Main class: org.optaplanner.examples.app.GeneralOptaPlannerBenchmarkApp from the module optaplanner-examples in OptaPlanner 8.10.0.Final.
- Each run solves 11 planning problems with OptaPlanner, such as employee rostering, school timetabling and cloud optimization. Each planning problem runs for 5 minutes. Logging is set to INFO. The benchmark starts with a 30 second JVM warm up which is discarded.
- Solving a planning problem involves no IO (except a few milliseconds during startup to load the input). A single CPU is completely saturated. It constantly creates many short-lived objects, and the GC collects them afterwards.
- The benchmarks measure the number of scores calculated per second. Higher is better. Calculating a score for a proposed planning solution is non-trivial: it involves many calculations, including checking for conflicts between every entity and every other entity.
Runs: Each JDK and each garbage collector combination is run 3 times sequentially. The results below is the average of those 3 runs.

Here is the shell script to reproduce these results.

Results

Java 11 (LTS) and Java 16 versus Java 17 (LTS)

Table 1. Score calculation count per second with G1GC on different JDKs
	Average	Cloud balancing		Machine reassignment		Course scheduling		Exam scheduling		Nurse rostering		Traveling Tournament
Dataset		200c	800c	B1	B10	c7	c8	s2	s3	m1	mh1	nl14
JDK 11		103,606	96,700	274,103	37,421	11,779	13,660	14,354	8,982	3,585	3,335	5,019
JDK 16		109,203	97,567	243,096	38,031	13,950	16,251	15,218	9,528	3,817	3,508	5,472
JDK 17		106,147	98,069	245,645	42,096	14,406	16,924	15,619	9,726	3,802	3,601	5,618
11 → 17	8.66%	2.45%	1.42%	-10.38%	12.49%	22.30%	23.90%	8.81%	8.28%	6.05%	7.98%	11.95%
16 → 17	2.41%	-2.80%	0.51%	1.05%	10.69%	3.27%	4.14%	2.63%	2.08%	-0.39%	2.65%	2.67%

comparison java11 java16 java17 ParallelGC

Table 2. Score calculation count per second with ParallelGC on different JDKs
	Average	Cloud balancing		Machine reassignment		Course scheduling		Exam scheduling		Nurse rostering		Traveling Tournament
Dataset		200c	800c	B1	B10	c7	c8	s2	s3	m1	mh1	nl14
JDK 11		128,553	121,974	292,761	48,339	13,397	15,540	16,392	9,887	4,409	4,148	6,097
JDK 16		128,723	123,314	281,882	45,622	16,243	18,528	17,742	10,744	4,608	4,348	6,578
JDK 17		130,215	124,498	262,753	45,058	16,479	18,904	18,023	10,845	4,658	4,430	6,641
11 → 17	6.54%	1.29%	2.07%	-10.25%	-6.79%	23.00%	21.64%	9.95%	9.68%	5.63%	6.80%	8.92%
16 → 17	0.37%	1.16%	0.96%	-6.79%	-1.24%	1.45%	2.03%	1.59%	0.94%	1.08%	1.89%	0.96%

Note

Looking at the raw data of the 3 individual runs (not shown here), the Machine Reassignment numbers (B1 and B10) fluctuate a lot between runs on the same JDK and GC. Often by more than 10%. The other numbers don’t suffer from this unreliability.

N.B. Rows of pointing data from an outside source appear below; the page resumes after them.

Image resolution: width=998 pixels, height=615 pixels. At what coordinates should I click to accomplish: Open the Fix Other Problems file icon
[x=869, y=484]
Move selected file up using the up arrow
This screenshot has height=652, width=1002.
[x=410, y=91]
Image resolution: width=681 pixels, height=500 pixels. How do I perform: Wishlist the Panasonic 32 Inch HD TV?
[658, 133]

It’s arguably better to ignore the Machine Reassignment numbers. But to avoid cherry-picking data concerns, these results and averages do include them.

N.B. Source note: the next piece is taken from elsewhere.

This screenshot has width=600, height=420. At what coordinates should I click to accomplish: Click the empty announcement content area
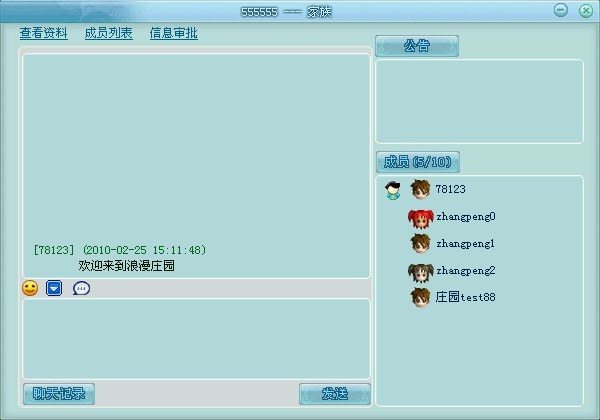coord(479,101)
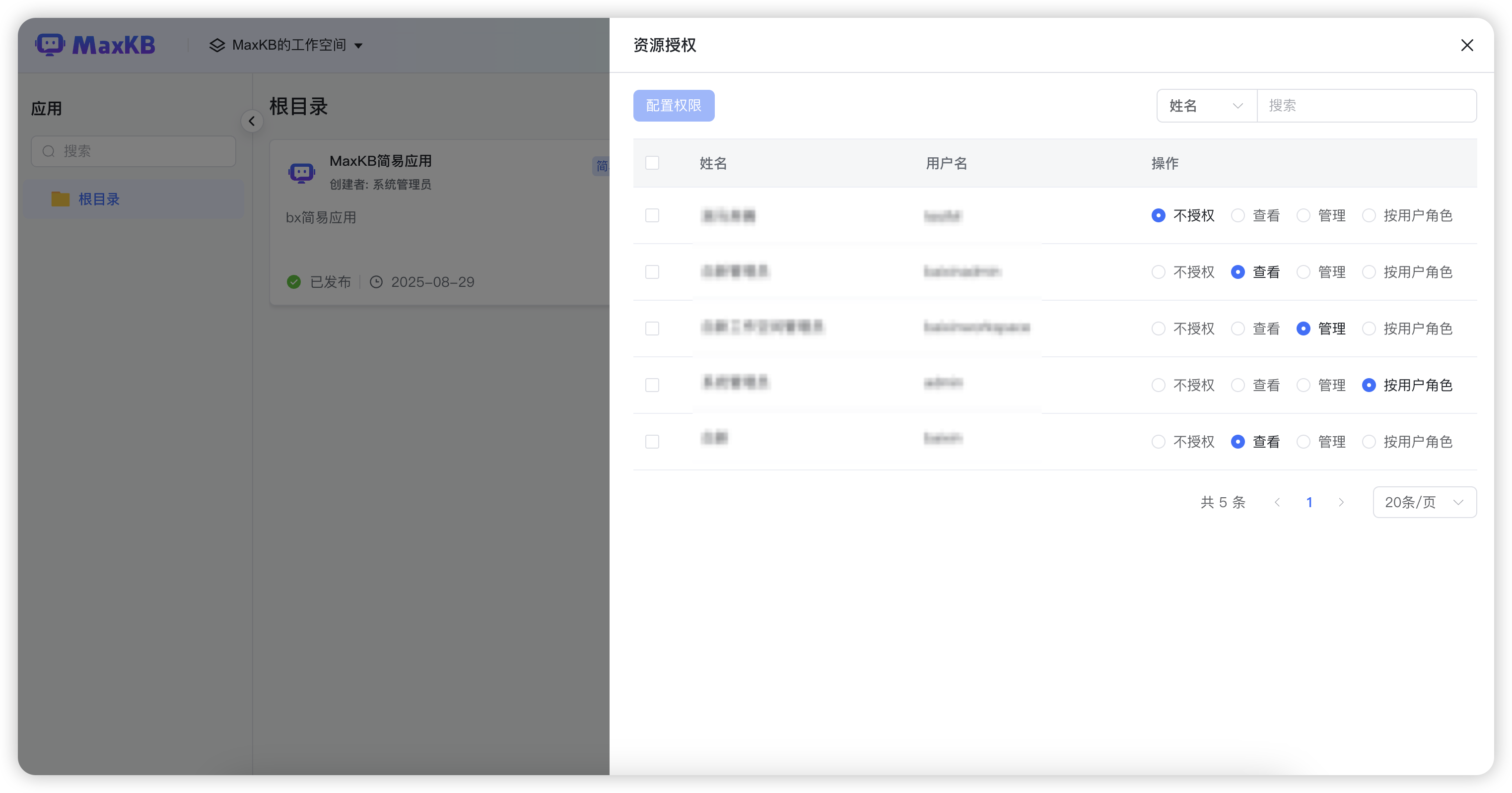This screenshot has height=793, width=1512.
Task: Click the workspace layers icon
Action: [x=217, y=45]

G1GC versus ParallelGC on Java 17

Table 3. Score calculation count per second on JDK 17 with different GCs
	Average	Cloud balancing		Machine reassignment		Course scheduling		Exam scheduling		Nurse rostering^.		Traveling Tournament
Dataset		200c	800c	B1	B10	c7	c8	s2	s3	m1	mh1	nl14
G1GC		106,147	98,069	245,645	42,096	14,406	16,924	15,619	9,726	3,802	3,601	5,618
ParallelGC		130,215	124,498	262,753	45,058	16,479	18,904	18,023	10,845	4,658	4,430	6,641
G1 → ParallelGC	16.39%	22.67%	26.95%	6.96%	7.04%	14.39%	11.69%	15.39%	11.50%	22.50%	23.01%	18.20%

Executive summary

On average, for OptaPlanner use cases, these benchmarks indicate that:

Java 17 is 8.66% faster than Java 11 and 2.41% faster than Java 16 for G1GC (default).
Java 17 is 6.54% faster than Java 11 and 0.37% faster than Java 16 for ParallelGC.
The Parallel Garbage Collector is 16.39% faster than the G1 Garbage Collector.

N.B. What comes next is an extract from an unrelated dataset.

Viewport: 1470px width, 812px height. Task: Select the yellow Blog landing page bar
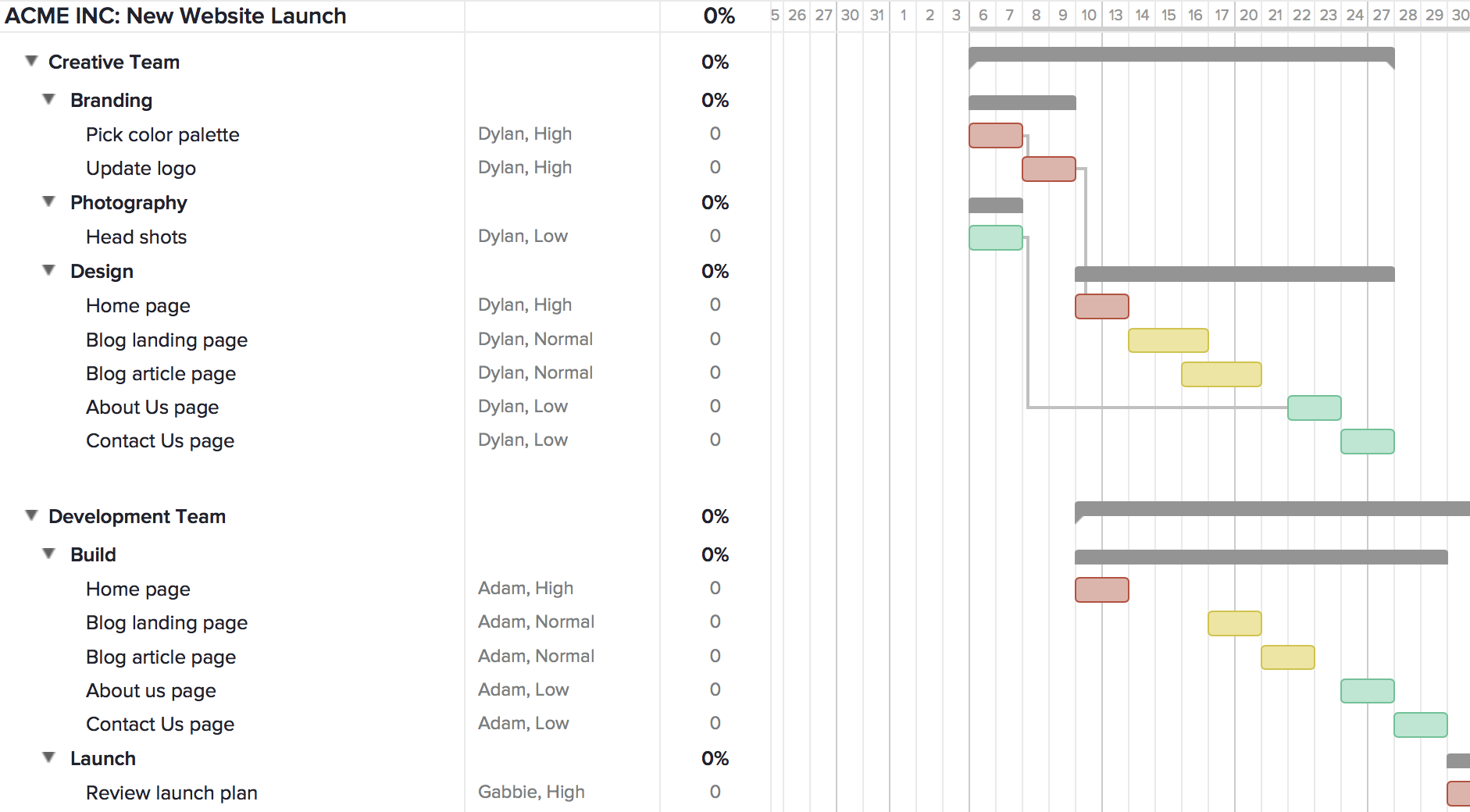1169,340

No big surprises here: the latest JDK is faster and the high throughput garbage collector is faster than the low latency garbage collector.

Wait a minute here…

When we benchmarked JDK 15, we saw that Java 15 was 11.24% faster than Java 11. Now, the gain of Java 17 over Java 11 is less. Does that mean that Java 17 is slower than Java 15?

Well, no. Java 17 is faster than Java 15 too. Those previous benchmarks were run on a different codebase (OptaPlanner 7.44 instead of 8.10). Don’t compare apples and oranges.